確かに金銀細工をあしらった工芸品は美しいが、トゥーマッチな輝きはかえってチープに見える。華やかなドレスに身を包んだマリー=アントワネットは当時の女性たちの羨望の的だったが、頭に船を乗せてしまうほどに極端に飾り立てた髪型は社会風刺の的になった。"絶妙/行き過ぎ"の分水嶺を的確に見極めることができるかどうかは、その人の腕やセンスに委ねられている。
何事もさじ加減が肝心。だがそれはとても難しいことでもある。それは今月発刊した機関誌『てら子屋 vol.10』の編集作業の中でもつくづく思い知ったことだ。
「本」というのは、伝えたいことを伝えるためにある。だからもちろんその大前提には、つくり手の伝えたい思いや熱意がある。だが、つくり手の思いや情熱を一方的に押し付けるような読み物は、暑苦しすぎてむしろ読者を白けさせる。それを避けるには、読み手がニュートラルに自分なりの意見や疑問を自由に持てる余地を残さなければならない。そのためにはつくり手の側も、客観的な姿勢であったり、時には批判的な眼差しも交えて誌面づくりに取り組むクールさも求められるのだ。
今回の『てら子屋』のためのインタビュー取材で、私は「学び」に携わるさまざまな活動を実践する人々の話を聞き、「思い」を受け取った。取材から戻ってきて早速記事を書いてみた。だが、取材で見聞きした物事やインタビュイーの方々の思いの全てを盛り込み、そこにさらに自分の意見も注ぎ入れたレポートを書いているとあっという間に字数オーバー。しかも読み返すと「こんな素晴らしい活動を行っている人たちに感激した!」という筆者の感動のお裾分けのような独り善がりな読み物。第一、文章にメリハリがなくて読みにくい。

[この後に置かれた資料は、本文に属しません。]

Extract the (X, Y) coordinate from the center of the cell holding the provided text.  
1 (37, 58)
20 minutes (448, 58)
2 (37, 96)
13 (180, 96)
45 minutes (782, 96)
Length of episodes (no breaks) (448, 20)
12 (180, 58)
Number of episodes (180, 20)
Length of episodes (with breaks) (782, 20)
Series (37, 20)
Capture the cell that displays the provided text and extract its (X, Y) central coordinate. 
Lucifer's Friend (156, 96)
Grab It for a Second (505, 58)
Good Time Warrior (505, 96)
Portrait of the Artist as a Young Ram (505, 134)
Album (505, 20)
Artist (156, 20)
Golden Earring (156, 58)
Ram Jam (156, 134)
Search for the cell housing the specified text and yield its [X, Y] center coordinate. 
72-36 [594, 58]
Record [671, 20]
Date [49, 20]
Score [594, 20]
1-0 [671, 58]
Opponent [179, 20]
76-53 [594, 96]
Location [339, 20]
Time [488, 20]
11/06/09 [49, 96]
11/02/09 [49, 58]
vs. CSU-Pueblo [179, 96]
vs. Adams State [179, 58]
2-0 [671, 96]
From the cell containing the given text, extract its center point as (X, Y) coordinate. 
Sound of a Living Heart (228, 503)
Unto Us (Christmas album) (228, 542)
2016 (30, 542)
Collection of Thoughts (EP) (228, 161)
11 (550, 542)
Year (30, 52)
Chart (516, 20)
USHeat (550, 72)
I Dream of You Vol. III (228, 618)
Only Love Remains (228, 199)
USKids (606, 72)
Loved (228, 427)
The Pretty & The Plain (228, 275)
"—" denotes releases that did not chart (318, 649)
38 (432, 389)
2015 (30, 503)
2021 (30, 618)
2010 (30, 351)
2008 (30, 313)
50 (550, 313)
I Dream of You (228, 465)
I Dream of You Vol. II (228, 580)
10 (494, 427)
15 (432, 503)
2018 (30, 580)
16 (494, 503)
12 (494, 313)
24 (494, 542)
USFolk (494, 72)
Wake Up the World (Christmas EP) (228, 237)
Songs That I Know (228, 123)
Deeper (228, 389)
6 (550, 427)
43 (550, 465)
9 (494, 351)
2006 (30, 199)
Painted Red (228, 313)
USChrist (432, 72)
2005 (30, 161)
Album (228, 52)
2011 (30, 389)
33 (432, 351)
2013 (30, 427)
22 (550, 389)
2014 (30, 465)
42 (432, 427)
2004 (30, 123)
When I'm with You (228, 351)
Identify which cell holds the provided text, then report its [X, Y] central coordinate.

もう一度記事を練り直すにあたっては、先輩のアドバイスを受けたり、新聞や雑誌の記事を読んだりした。その中で、書き手としての論理的なストラテジーや客観的態度といったものの重要性もだんだんとわかってきた。例えば、まず取材目的や活動団体の概要といった、最低限読者と共有すべき情報を明確に説明すること、そしてインタビュー内容も全部を紹介するのではなく、その記事を通して最も伝えたいことから逆算して掲載すべき「材料」を厳選すること、そして押し付けでない読み物にするには時には取材対象と適切な距離感をとるも大事であること等々。
もちろん大学の論文や企業の報告書ではないのだから、客観性は見失うことなく、しかし最終的にはインタビュイーたちの思いが伝わり、そこに筆者の意見が加わり、幅広い読者に楽しんでもらえる読み物になるのが一番良い。伝えたい熱意の「赤」と、伝えるためのテクニックとしてのクールな「青」とをどのようにうまく混ぜたら絶妙な「ムラサキ」を出せるかを、大いに試行錯誤しながら記事を書かせてもらったのが今回の『てら子屋vol.10』だった。
「何事もバランスが大事だよ」とはよく言うが、しかし適切なバランス感覚を身に付けることは言うほどに容易くない。そういえば計量スプーンもカップも使わずに、しょうゆと砂糖とみりんとお酒を適当に入れて作る母の肉じゃがのあの絶妙な味が、まだどうしても私に真似できないように、バランス感覚というのもきっと頭でスタティックに学習していくのではなく、実体験の積み重ねのダイナミズムの中で体得していくしかないものなのだろう。